I want girls, pretty little girls.... uh, boy that sounds so wrong... pretty little girl FRY! Ah, that's 'betta'...

Good Luck, Monroe0704!


----------



## Sweeda88 (Dec 6, 2010)

They look like they're about to embrace. Here's hoping!


----------



## NIB BETTA (Apr 21, 2010)

Very nice pictures. I missed it when my pair spawned. I watched them for hours, they would get close but then she would run off. They decided to spawn while I was at work. I didn't realize it until I checked the nest and saw the eggs. 

Good luck with this beautiful pair.


----------



## monroe0704 (Nov 17, 2010)

The couple is still just chasing each other around the tank and now the nest is slowly starting to disintegrate... any suggestions on what I could do to tip the scales? They are interested in each other still, but just short of embracing!


----------



## Here Fishy Fishy Fishy (Oct 29, 2010)

Soft lights! Wine! Micheal Bolton music! Silk sheets! Arrrgggh!


----------



## monroe0704 (Nov 17, 2010)

Here Fishy Fishy Fishy said:


> Soft lights! Wine! Micheal Bolton music! Silk sheets! Arrrgggh!


Hahah I wish it was that easy! I'm hoping that since it's both of their's first time that it'll just take a bit longer than usual... I might separate them and introduce her again in a few hours. BUT I wanted to wait until I got some suggestions lol


----------



## 1fish2fish (Sep 10, 2009)

I'm not one of those who likes to constantly remove the female. As long as they are being peaceful towards one another I say let them be. If they start to get too aggressive then I would take them out and re-condition.

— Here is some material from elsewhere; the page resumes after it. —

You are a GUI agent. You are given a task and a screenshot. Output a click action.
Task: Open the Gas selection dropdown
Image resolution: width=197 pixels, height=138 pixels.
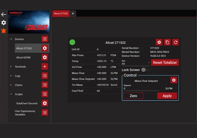136,63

I've had a pair that was similar.. just swimming around happy as can be and took 4 days to spawn. After that I started using the 5 gallon instead of the 10 gallon because I think 10 gallons may make it too easy for them to loose one another.


----------



## monroe0704 (Nov 17, 2010)

Thanks for the suggestion! Since I'm still a newbie, I didn't know what method would work best with them. I typically opt for the more natural circumstances, but I'm here to learn, not to stick to my ways hahah. I'll still leave them be. The male lost a bit of fin chasing the female early on in the spawning, but it's not major and they both still seem active and healthy. I'll just keep track of them!


----------



## BettaMama11 (Feb 20, 2011)

Gorgeous fish! How exciting, they look so cute together!!!


----------



## 1fish2fish (Sep 10, 2009)

Yeah.. with males with really long fins like his there's really no escaping fin damage unless they get right down to business with little/no chasing. Their fins get torn just from the excessive chasing through plants/hides, etc not even from actual biting. Usually it heals right up though in about a week after taking them out of the tank IME


----------



## Dragonlady (Nov 29, 2010)

It is common for the female to test the male by nipping his fins. The female wants a nice strong male that can defend the nest because only the strongest and smartest survive in the wild. She probably nudged his side first to entice him to wrap her and she nipped his fins when he did not do what she expected. She may have rejected him. If she is not head down in a submissive posture it might be a good idea to try again in at least 2 weeks after reconditioning. You could also try another female after reconditioning. ;-) IME, it is not uncommon for male betta imports to be TDTB(too dumb to breed).


----------



## dramaqueen (Jul 7, 2008)

How about a nice candlelight bloodworm dinner. lol


----------



## mernincrazy8525 (Feb 28, 2011)

sign me up to have a male with the females coloring. I would love to have one of them to breed with my metallic MG female.


----------



## Here Fishy Fishy Fishy (Oct 29, 2010)

Well... I never would have guessed getting bettas to breed would be so tricky. I always read about how the bettas can be damaged in breeding, and to watch out for aggressive behavior... but nothing about this kind of situation...


----------



## monroe0704 (Nov 17, 2010)

Well the same old same old happened... Nothing lol. They really seemed like they were engaging each other but it is starting to seem like the female rejected the male like dragonlady said. I've separated them to rest and feed them. I may try another pair, or I might just wait the two weeks for this pair to recuperate. They've been the closest to spawning! Why do none of my bettas like each other?? LOL. Oh well this is yet another good learning process... Sorry for those excited about the babies


----------



## Here Fishy Fishy Fishy (Oct 29, 2010)

No worries. 

Your fish are safe and sound, that's the most important thing. Maybe next time they'll be more...'breed-y'....


----------



## monroe0704 (Nov 17, 2010)

Next time I'm totally putting on Barry White! It'll be hilarious if they actually spawn then! One of these days I will be successful  I think I owe this all to my light colored females... I'm becoming a master of reading betta body language


----------



## Here Fishy Fishy Fishy (Oct 29, 2010)

Barry White... you are absolutely right! LOL


----------



## GienahClarette (Jan 28, 2011)

I read something about simulating rainfall to induce breeding in bettas. Has anyone else heard about this?


----------



## 1fish2fish (Sep 10, 2009)

I really don't think you need 2 weeks to recondition. Normally speaking if you have a pair that is already conditioned but didn't spawn you can usually just take about a week to recondition and put them back together.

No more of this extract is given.